Integration of One over X

The integration of one over x is another important formula of integration.

The integration of one over X is of the form

\int {\frac{1}{x}dx = } \ln x + c

Now consider

\begin{gathered} \frac{d}{{dx}}\left[ {\ln x + c} \right] = \frac{d}{{dx}}\ln x + \frac{d}{{dx}}\left( c \right) \\ \Rightarrow \frac{d}{{dx}}\left[ {\ln x + c} \right] = \frac{1}{x} + 0 \\ \Rightarrow \frac{1}{x} = \frac{d}{{dx}}\left[ {\ln x + c} \right] \\ \Rightarrow \frac{1}{x}dx = d\left[ {\ln x + c} \right]\,\,\,\,{\text{ - - - }}\left( {\text{i}} \right) \\ \end{gathered}

Integrating both sides of equation (i) with respect to x, we have

\int {\frac{1}{x}dx} = \int {d\left[ {\ln x + c} \right]}

Since integration and differentiation are reverse processes to each other, the integral sign \int {} and \frac{d}{{dx}} on the right side will cancel each other out, i.e.

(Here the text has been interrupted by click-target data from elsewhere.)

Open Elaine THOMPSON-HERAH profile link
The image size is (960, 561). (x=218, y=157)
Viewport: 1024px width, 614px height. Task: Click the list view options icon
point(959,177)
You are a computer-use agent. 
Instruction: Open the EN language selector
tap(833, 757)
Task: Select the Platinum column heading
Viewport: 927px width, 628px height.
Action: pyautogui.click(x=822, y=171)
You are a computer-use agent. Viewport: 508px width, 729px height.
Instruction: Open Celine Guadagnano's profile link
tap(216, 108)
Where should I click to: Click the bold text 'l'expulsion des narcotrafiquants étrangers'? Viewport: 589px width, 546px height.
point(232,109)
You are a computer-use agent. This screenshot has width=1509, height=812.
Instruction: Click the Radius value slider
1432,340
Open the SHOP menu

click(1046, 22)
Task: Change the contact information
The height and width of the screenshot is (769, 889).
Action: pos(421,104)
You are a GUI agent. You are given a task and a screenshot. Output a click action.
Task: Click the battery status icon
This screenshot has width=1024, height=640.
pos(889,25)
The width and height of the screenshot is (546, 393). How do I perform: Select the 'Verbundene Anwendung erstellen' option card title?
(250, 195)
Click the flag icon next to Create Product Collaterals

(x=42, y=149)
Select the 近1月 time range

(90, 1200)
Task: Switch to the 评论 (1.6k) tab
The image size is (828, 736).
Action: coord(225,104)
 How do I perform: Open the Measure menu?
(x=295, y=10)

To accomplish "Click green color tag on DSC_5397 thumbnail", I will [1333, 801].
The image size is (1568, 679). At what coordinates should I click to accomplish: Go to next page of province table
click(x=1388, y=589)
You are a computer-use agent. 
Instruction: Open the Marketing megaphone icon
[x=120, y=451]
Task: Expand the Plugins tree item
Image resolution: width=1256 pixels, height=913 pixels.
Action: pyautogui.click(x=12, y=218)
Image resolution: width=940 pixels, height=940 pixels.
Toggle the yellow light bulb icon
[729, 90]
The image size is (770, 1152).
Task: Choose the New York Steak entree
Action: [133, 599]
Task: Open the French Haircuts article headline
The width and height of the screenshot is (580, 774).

\int {\frac{1}{x}dx} = \ln x + c

Example: Evaluate the integral \int {\frac{{1 - x}}{x}dx} with respect to x

We have integral

I = \int {\frac{{1 - x}}{x}dx}


\begin{gathered} \int {\frac{{1 - x}}{x}dx} = \int {\left( {\frac{1}{x} + \frac{x}{x}} \right)\,} dx \\ \Rightarrow \int {\frac{{1 - x}}{x}dx} = \int {\left( {\frac{1}{x} + 1} \right)\,} dx \\ \end{gathered}

Using integration of one over X, we have

\begin{gathered} \int {\frac{{1 - x}}{x}dx} = \int {\frac{1}{x}} \,dx + \int {1\,dx} \\ \Rightarrow \int {\frac{{1 - x}}{x}dx} = \ln x + x + c \\ \end{gathered}